= Comparative political theory =

Academic subfield

Comparative political theory, comparative political thought, or comparative political philosophy, is a subfield of political theory that expands the traditional boundaries of Western-centric political philosophy to incorporate insights from non-Western traditions, indigenous philosophies, and cross-cultural dialogues. Comparative political theory seeks to understand political concepts, ideologies, and practices across various cultural, historical, and intellectual contexts. It also aims to create a richer, more inclusive understanding of politics by comparing and engaging with philosophical systems from diverse global traditions.

== Historical context ==
The origins of political theory are deeply rooted in Western philosophical traditions, such as the works of Plato, Aristotle, Hobbes, Locke, Rousseau, Kant, and Marx. Historically, political theory was often limited to European and Anglo-American thought, with little engagement in non-Western traditions. However, the 20th century saw an increasing recognition of global intellectual diversity and the limitations of Eurocentrism. Decolonization movements and postcolonial studies further challenged Western dominance in academia and opened up space for comparative political theory to emerge as a distinct field in the 1990s.

Prominent thinkers like Amartya Sen and Leo Strauss laid the groundwork for comparative political theory by exploring themes like justice, liberty, and democracy across different cultural traditions. In addition, Edward Said’s concept of "Orientalism" highlighted the importance of critical engagement with how Western thought perceived and misrepresented non-Western societies.
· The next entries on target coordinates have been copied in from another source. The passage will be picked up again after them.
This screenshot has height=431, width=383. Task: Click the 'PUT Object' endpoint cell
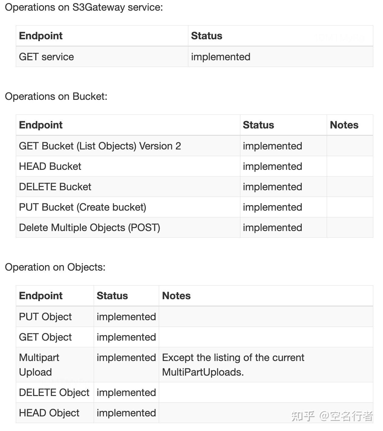tap(45, 317)
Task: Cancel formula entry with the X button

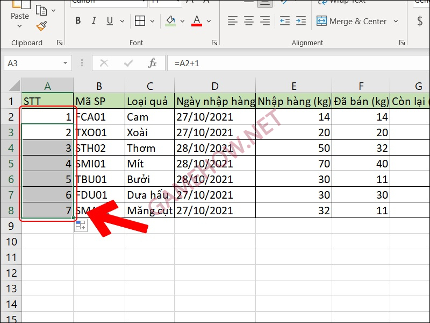Action: coord(104,62)
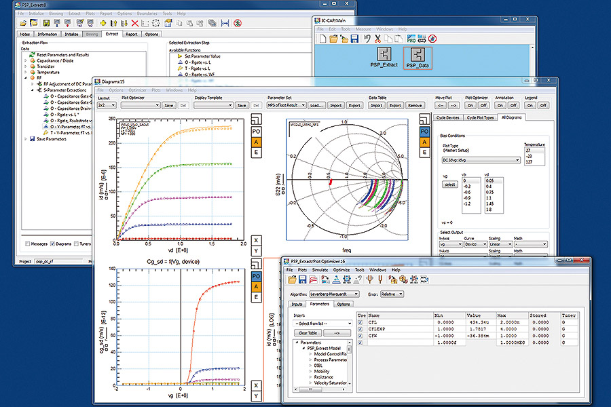Click the red X delete icon in PSP_Extract toolbar
The height and width of the screenshot is (407, 611).
(x=134, y=22)
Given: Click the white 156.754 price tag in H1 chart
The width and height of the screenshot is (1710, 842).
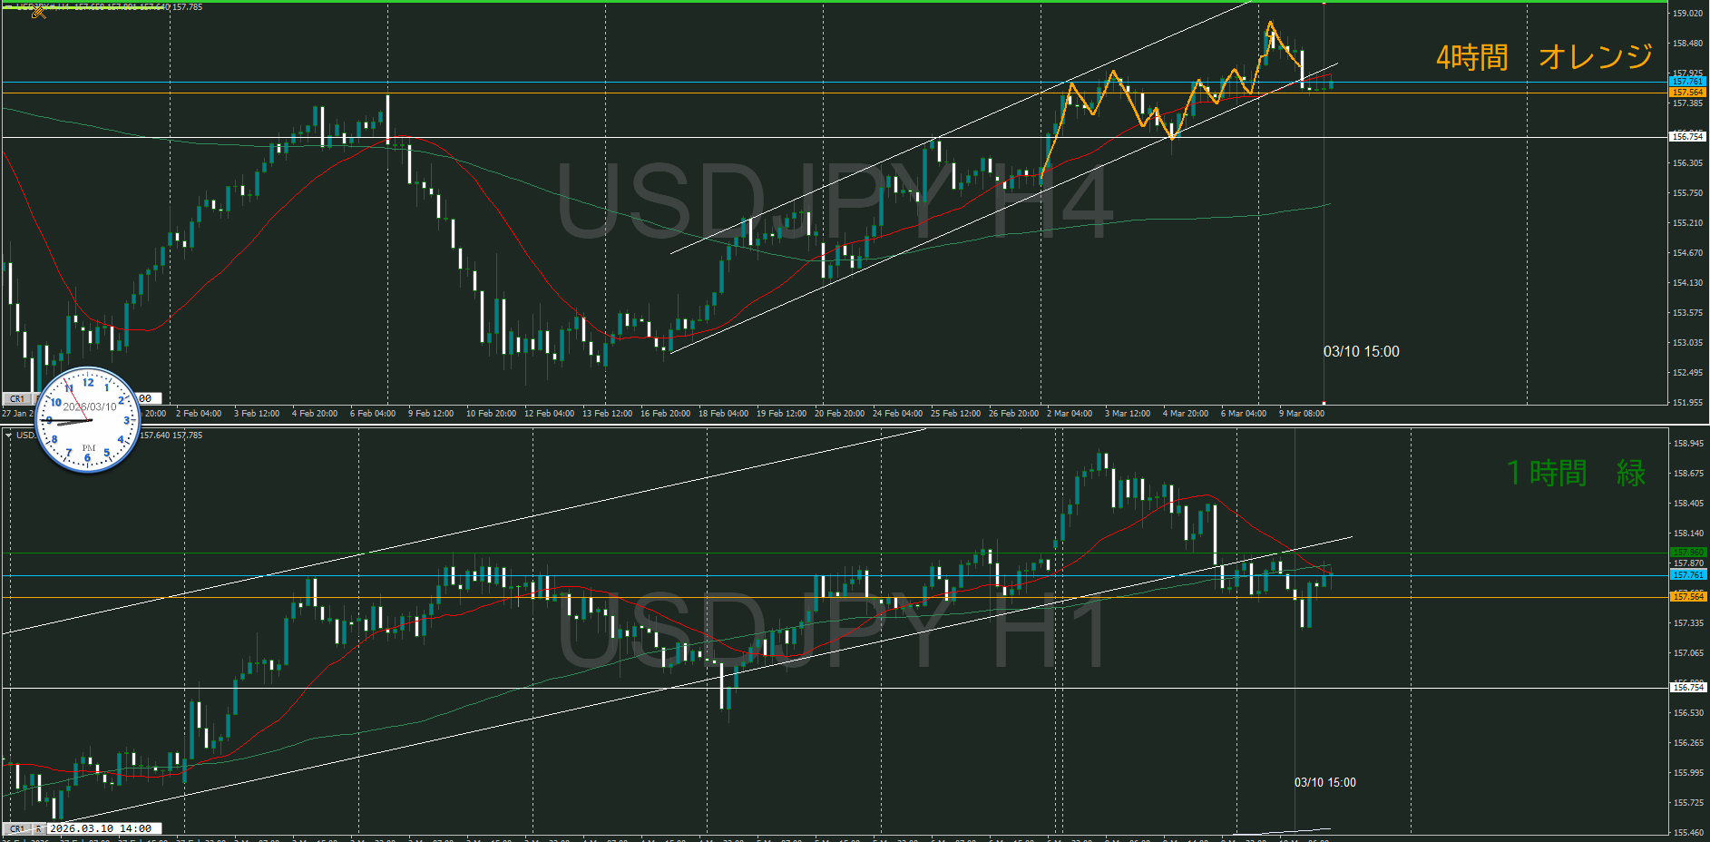Looking at the screenshot, I should point(1687,688).
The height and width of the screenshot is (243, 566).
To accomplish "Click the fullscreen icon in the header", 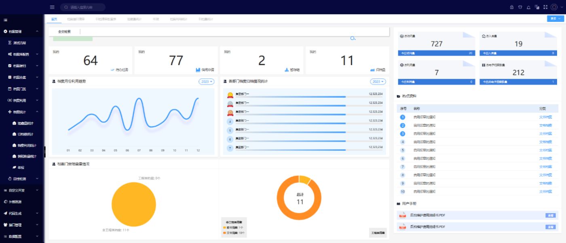I will (545, 7).
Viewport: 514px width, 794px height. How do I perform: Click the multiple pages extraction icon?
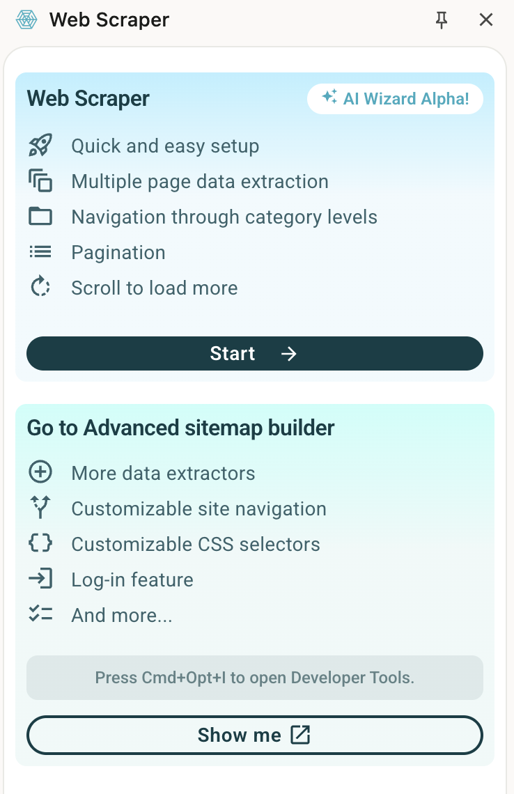(x=41, y=181)
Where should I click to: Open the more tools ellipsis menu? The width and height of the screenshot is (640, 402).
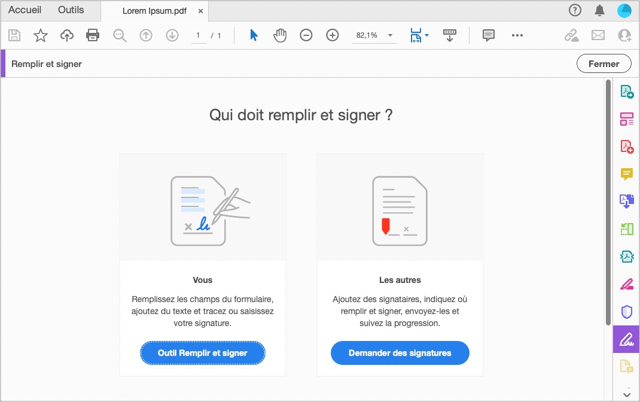[x=517, y=35]
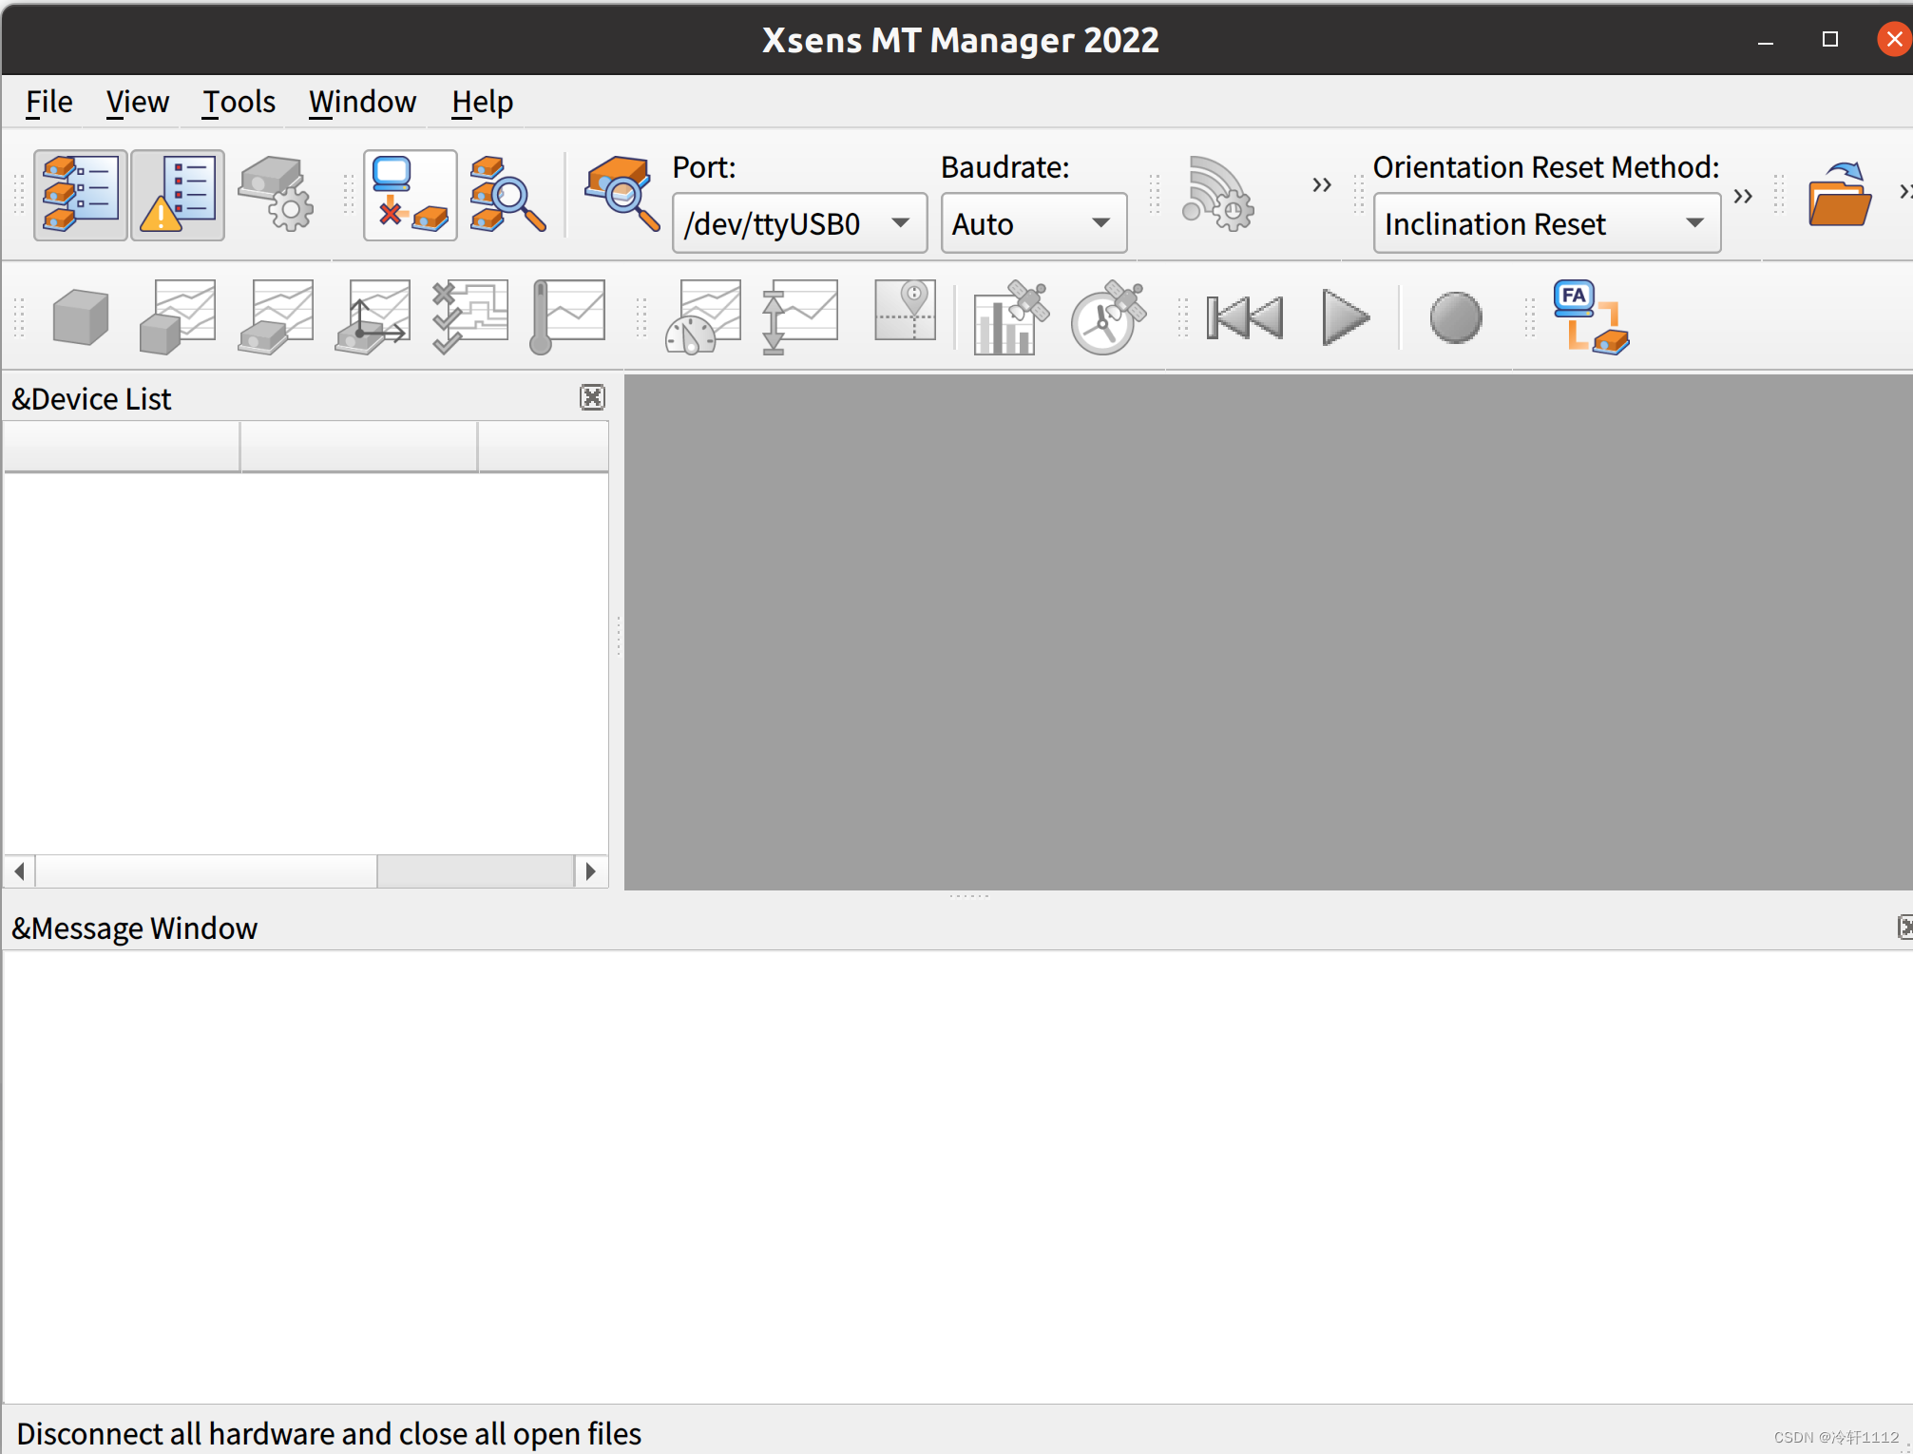Toggle the Message Window warning-list button
Viewport: 1913px width, 1454px height.
tap(179, 195)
These developments inspired scholars to compare political ideas across civilizations without privileging any single tradition.

== Objectives ==
Comparative political theory has several key objectives:

- Expanding Canonical Boundaries: By engaging with diverse philosophical traditions, comparative political theory challenges the dominance of Western political theory and encourages a more pluralistic and inclusive understanding of political thought.
- Cross-Cultural Dialogue: comparative political theory promotes conversations between different intellectual traditions, fostering understanding and learning across cultural divides. This dialogue helps identify common themes and points of divergence in political philosophy.
- Critiquing Eurocentrism: One of the central goals of comparative political theory is to critique the universalist claims of Western political theory by showing how political concepts vary across cultures.
- Normative Engagement: comparative political theory is not just descriptive but also normative, offering frameworks for evaluating political institutions, practices, and values in a cross-cultural context.

== Methodologies ==
Comparative political theory employs a range of methodologies to achieve its goals:

=== Textual comparison ===
One of the core methods in comparative political theory is the comparative analysis of canonical texts from different traditions. For instance, scholars may compare Confucian writings on ethics and governance with Aristotelian ideas of virtue and politics. Such textual comparisons reveal both shared concerns and distinct cultural interpretations of political concepts like justice, power, and authority.

=== Conceptual history ===

Conceptual history examines how political ideas develop and evolve within different cultural and historical contexts. This method is useful for analyzing how similar concepts—such as liberty, equality, or rights—manifest across various traditions and time periods.

=== Genealogical analysis ===
Genealogical methods trace the historical origins of political concepts to reveal their contingent, culturally specific nature. Inspired by the work of Michel Foucault, genealogical analysis helps comparative political theory scholars deconstruct assumptions of universality and expose hidden power dynamics in political discourse.

=== Fieldwork and ethnography ===
Some comparative political theory scholars use fieldwork to study how political ideas are lived and practiced in non-Western societies. This ethnographic approach provides a more grounded understanding of how political theories are embedded in cultural practices and social institutions.

=== Translation and interpretation ===
Translation plays a critical role in comparative political theory, as many foundational texts are written in non-Western languages. Accurate translation and interpretation are necessary to preserve the nuances of original texts and avoid misrepresentation or oversimplification.

== Debates ==

=== Universalism vs. Particularism ===
One of the central debates in comparative political theory is whether political concepts like justice and human rights are universal or culturally specific. Universalists argue that certain values transcend cultural boundaries, while particularists emphasize the diversity of moral and political systems across societies.

=== Cultural Appropriation and Misrepresentation ===
Comparative political theory scholars are often concerned with the risk of cultural appropriation or the misinterpretation of non-Western ideas. Careful scholarship is required to avoid imposing Western categories onto non-Western traditions or simplifying complex philosophical systems.

=== Hybridity and Syncretism ===
Some comparative political theory thinkers advocate for hybrid or syncretic approaches that blend insights from multiple traditions to create new political frameworks. For example, scholars have explored the potential of combining liberal democratic principles with Confucian ideas of meritocracy and social harmony.

=== Power and Representation ===
Critical comparative political theory scholars examine how global power imbalances shape the production and dissemination of political knowledge. They highlight the need to amplify marginalized voices and challenge the dominance of Western epistemologies in academic discourse.